Ваня заметил кошку с пойманным воробушком в зубах. Всё. Убежала. Только хвост и видел.

— Я с двенадцати лет плююсь, — оправдывался Ваня, когда они двинулись дальше. — Мне не кажется, что это так ужасно.

— Тогда не плюйся хотя бы при мне.

— Хорошо, не буду, — соврал Ваня.

Неудобно изогнувшись на ходу, он заглянул ей в глаза: два блюдечка, налитых зеленоватой водичкой. Зачем-то он спросил:

— А ты правда считаешь, что объективно прекрасных вещей нет?

— Конечно, нет! — фыркнула Даша. — Это всё вкус. Нравится — не нравится. А объективность — выдумка сплошная.

— Но она же есть.

— Чем докажешь?

— Ничем… Просто есть она, и всё. — Ваня стушевался и обиделся на себя. Или наоборот… Или вот так… А впрочем…

Но не продолжали — уже о Достоевском болтали. Гуляли и болтали — не всё ли равно, о чём?
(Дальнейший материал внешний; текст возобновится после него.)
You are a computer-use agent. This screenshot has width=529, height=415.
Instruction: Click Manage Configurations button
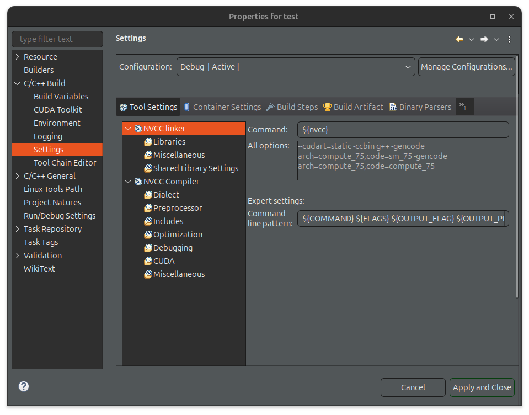click(466, 67)
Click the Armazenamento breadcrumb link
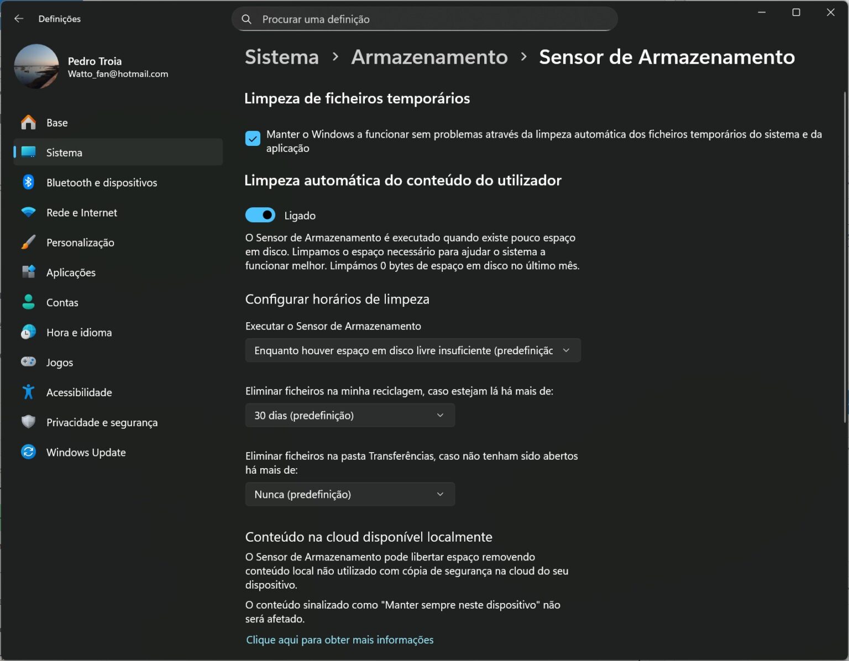849x661 pixels. (429, 57)
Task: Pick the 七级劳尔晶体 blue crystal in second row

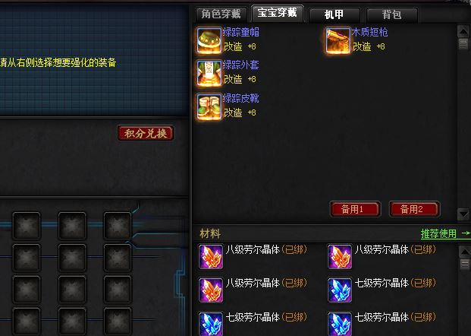Action: coord(340,290)
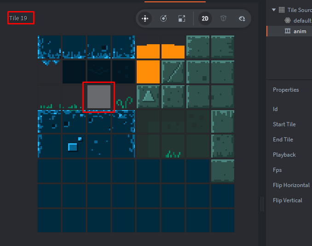The height and width of the screenshot is (246, 312).
Task: Select the highlighted gray tile 19
Action: click(x=99, y=97)
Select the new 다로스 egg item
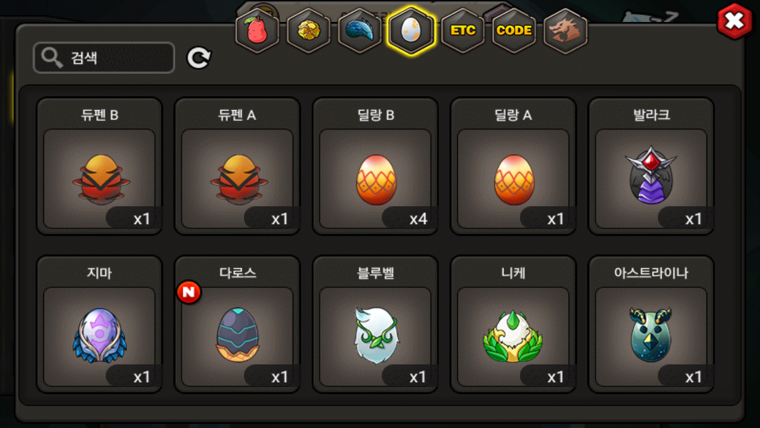The image size is (760, 428). (x=238, y=325)
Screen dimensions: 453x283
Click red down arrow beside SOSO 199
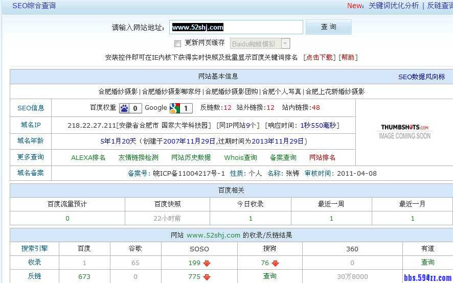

Хотя прогулка их, надо сказать, была скорее перебежками от скамейки к скамейке. Даша не очень любила ходить: вернее, она не умела гулять.

— Да вон там сядем! И нормалёк! — воскликнул Ваня, заприметив какой-то деревянный — для песка, что ли? — короб.

— Ты глупости говоришь! Сейчас мы найдём скамейку.

— Да нормально будет, чего ты? — Ваня уже плюхнулся на короб: он оказался со скатом, так что Ваня потихоньку съезжал.

— Пойдём-пойдём-пойдём-пойдём!

— Да ты попробуй хоть. Не понравится — сразу уйдём.

— Ладно. — Даша покорилась. Её попа на секунду коснулась досок и тут же её хозяйка подскочила: — Мне не нравится, пойдём!

И увлекла Ваню своею ручкою.

Ещё ходили, ещё говорили. Вроде бы, к тому же коробу пришли. И к набережной. И к скамейке. И к набережной. Вечер спускался, волоча полы по земле. Даша укуталась в бирюзовую шаль и зябко потёрла плечико.

Ваня зачем-то собирался с духом: понятия не имею, зачем.

— Стой, — сказал он вдруг Даше.

Она остановилась. Ваня взял её за плечи и уставился как в зеркало.

Он прекрасно уже сознавал, что именно в Даше будет его бесить и что именно будет бесить её в нём. Он замечательно понимал, что нет на свете вещи, которая убереглась бы от гнилой осени. Он не обманывал себя надеждами, что когда-нибудь сомнения улетучатся. Он знал, что общих снов у них никогда-никогда не будет. Но всё-таки — сказал ей три дурацких слова.

Потому что влюблённые — это только два висельника, которые сплелись в объятиях.

Июнь 2018

Две половинки

Одиноко Дима грустил.

— Ты чего?

Грустил в темноте, откинув жаркое одеяло. Ночь вгрызалась в мысли и превращала их в бесформенные штуки, рассыпающиеся образы. Часы тикали насмешливо. Ася — с тонким лицом, как будто из досточек, недостроенным — внимательно смотрела в Димино ухо.

— Ничего, — ответил Дима.

— Ну ладно. Тогда давай спать. — Ася отвернулась.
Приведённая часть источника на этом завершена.